Texarを以下の手順でインストール
git clone https://github.com/asyml/texar-pytorch.git
cd texar-pytorch
pip install -e .
公式ドキュメントより引用
hparams.pyを以下のように書き換える。(ファイルのパスは自分で設定をしてください)
from text.symbols import symbols
from texar.torch import HParams
# main.py
def create_hparams(hparams_string=None, verbose=False):
"""Create model hyperparameters.
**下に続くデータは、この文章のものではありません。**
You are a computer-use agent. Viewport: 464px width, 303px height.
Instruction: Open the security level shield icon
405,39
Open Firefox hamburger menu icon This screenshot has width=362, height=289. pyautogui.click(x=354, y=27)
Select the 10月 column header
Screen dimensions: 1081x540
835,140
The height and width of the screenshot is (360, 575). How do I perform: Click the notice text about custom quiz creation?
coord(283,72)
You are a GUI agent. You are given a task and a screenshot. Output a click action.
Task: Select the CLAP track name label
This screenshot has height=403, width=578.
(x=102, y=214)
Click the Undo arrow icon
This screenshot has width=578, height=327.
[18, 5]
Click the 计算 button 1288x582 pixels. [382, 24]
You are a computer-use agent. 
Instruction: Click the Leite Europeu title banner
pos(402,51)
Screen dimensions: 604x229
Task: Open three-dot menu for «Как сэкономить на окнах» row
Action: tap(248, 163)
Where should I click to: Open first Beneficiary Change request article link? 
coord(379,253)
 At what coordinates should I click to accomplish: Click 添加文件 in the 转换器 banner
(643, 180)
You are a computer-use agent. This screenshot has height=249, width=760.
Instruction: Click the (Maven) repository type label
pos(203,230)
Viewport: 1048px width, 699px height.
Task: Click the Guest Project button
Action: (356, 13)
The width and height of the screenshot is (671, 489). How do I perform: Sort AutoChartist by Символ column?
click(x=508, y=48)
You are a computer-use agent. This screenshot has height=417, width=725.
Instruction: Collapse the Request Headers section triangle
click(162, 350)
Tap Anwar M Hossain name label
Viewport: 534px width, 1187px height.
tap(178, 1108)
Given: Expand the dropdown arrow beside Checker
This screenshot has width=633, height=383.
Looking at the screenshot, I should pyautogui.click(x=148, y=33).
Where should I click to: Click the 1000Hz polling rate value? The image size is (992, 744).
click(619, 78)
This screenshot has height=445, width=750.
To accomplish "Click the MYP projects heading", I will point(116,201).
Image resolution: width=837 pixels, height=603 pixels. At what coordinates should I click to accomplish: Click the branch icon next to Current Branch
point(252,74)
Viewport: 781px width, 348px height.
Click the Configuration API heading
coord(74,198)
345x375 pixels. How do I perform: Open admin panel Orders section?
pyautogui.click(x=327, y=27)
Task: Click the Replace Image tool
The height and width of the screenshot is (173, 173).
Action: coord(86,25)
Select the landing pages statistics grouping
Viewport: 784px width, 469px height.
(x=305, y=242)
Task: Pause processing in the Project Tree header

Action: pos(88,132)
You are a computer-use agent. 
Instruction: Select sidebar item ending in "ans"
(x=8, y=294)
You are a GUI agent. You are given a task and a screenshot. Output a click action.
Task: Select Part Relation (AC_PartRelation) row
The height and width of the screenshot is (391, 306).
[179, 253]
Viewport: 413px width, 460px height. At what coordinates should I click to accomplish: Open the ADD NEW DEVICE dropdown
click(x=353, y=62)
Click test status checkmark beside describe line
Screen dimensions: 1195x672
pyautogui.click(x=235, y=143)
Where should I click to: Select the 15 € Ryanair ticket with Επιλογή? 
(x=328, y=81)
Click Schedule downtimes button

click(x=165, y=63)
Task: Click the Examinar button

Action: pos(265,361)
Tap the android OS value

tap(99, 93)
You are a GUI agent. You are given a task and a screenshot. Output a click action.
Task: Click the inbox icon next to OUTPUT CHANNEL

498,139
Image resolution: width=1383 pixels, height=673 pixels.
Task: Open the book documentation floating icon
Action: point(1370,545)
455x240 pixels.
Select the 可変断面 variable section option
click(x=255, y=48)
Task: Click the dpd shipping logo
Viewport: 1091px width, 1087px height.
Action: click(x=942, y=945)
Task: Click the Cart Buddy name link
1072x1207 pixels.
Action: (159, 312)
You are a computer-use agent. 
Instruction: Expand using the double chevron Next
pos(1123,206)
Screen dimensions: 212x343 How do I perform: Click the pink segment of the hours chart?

Parse nondefault from given string."""
hparams = {
################################
# Experiment Parameters #
################################
"epochs": 50000,
"iters_per_checkpoint": 500,
"seed": 1234,
"dynamic_loss_scaling": True,
"fp16_run": False,
"distributed_run": False,
"dist_backend": "nccl",
"dist_url": "tcp://localhost:54321",
"cudnn_enabled": True,
"cudnn_benchmark": False,
"ignore_layers": ['speaker_embedding.weight'],
################################
# Data Parameters #
################################
"training_files": $YOUR_PATH,
"validation_files": $YOUR_PATH,
"text_cleaners": ['basic_cleaners'],
"p_arpabet": 1.0,
"cmudict_path": "data/cmu_dictionary",
################################
# Audio Parameters #
################################
"max_wav_value": 32768.0,
"sampling_rate": 22050,
"filter_length": 1024,
"hop_length": 256,
"win_length": 1024,
"n_mel_channels": 80,
"mel_fmin": 0.0,
"mel_fmax": 8000.0,
"f0_min": 80,
"f0_max": 880,
"harm_thresh": 0.25,
################################
# Model Parameters #
################################
"n_symbols": len(symbols),
"symbols_embedding_dim": 512,
# Encoder parameters
"encoder_kernel_size": 5,
"encoder_n_convolutions": 3,
"encoder_embedding_dim": 512,
# Decoder parameters
"n_frames_per_step": 1, # currently only 1 is supported
"decoder_rnn_dim": 1024,
"prenet_dim": 256,
"prenet_f0_n_layers": 1,
"prenet_f0_dim": 1,
"prenet_f0_kernel_size": 1,
"prenet_rms_dim": 0,
"prenet_rms_kernel_size": 1,
"max_decoder_steps": 1000,
"gate_threshold": 0.5,
"p_attention_dropout": 0.1,
"p_decoder_dropout": 0.1,
"p_teacher_forcing": 1.0,
# Attention parameters
"attention_rnn_dim": 1024,
"attention_dim": 128,
# Location Layer parameters
"attention_location_n_filters": 32,
"attention_location_kernel_size": 31,
# Mel-post processing network parameters
"postnet_embedding_dim": 512,
"postnet_kernel_size": 5,
"postnet_n_convolutions": 5,
# Speaker embedding
"n_speakers": 123,
"speaker_embedding_dim": 128,
# Reference encoder
"with_gst": True,
"ref_enc_filters": [32, 32, 64, 64, 128, 128],
"ref_enc_size": [3, 3],
"ref_enc_strides": [2, 2],
"ref_enc_pad": [1, 1],
"ref_enc_gru_size": 128,
# Style Token Layer
"token_embedding_size": 256,
"token_num": 10,
"num_heads": 8,
################################
# Optimization Hyperparameters #
################################
"use_saved_learning_rate": False,
"learning_rate": 1e-3,
"learning_rate_min": 1e-5,
"learning_rate_anneal": 50000,
"weight_decay": 1e-6,
"grad_clip_thresh": 1.0,
"batch_size": 32,
"mask_padding": True, # set model's padded outputs to padded values
}
"""
if hparams_string:
tf.compat.v1.logging.info(
'Parsing command line hparams: %s', hparams_string)
hparams.parse(hparams_string)
if verbose:
tf.compat.v1.logging.info('Final parsed hparams: %s', hparams.values())
"""
hparams = HParams(hparams, hparams)
return hparams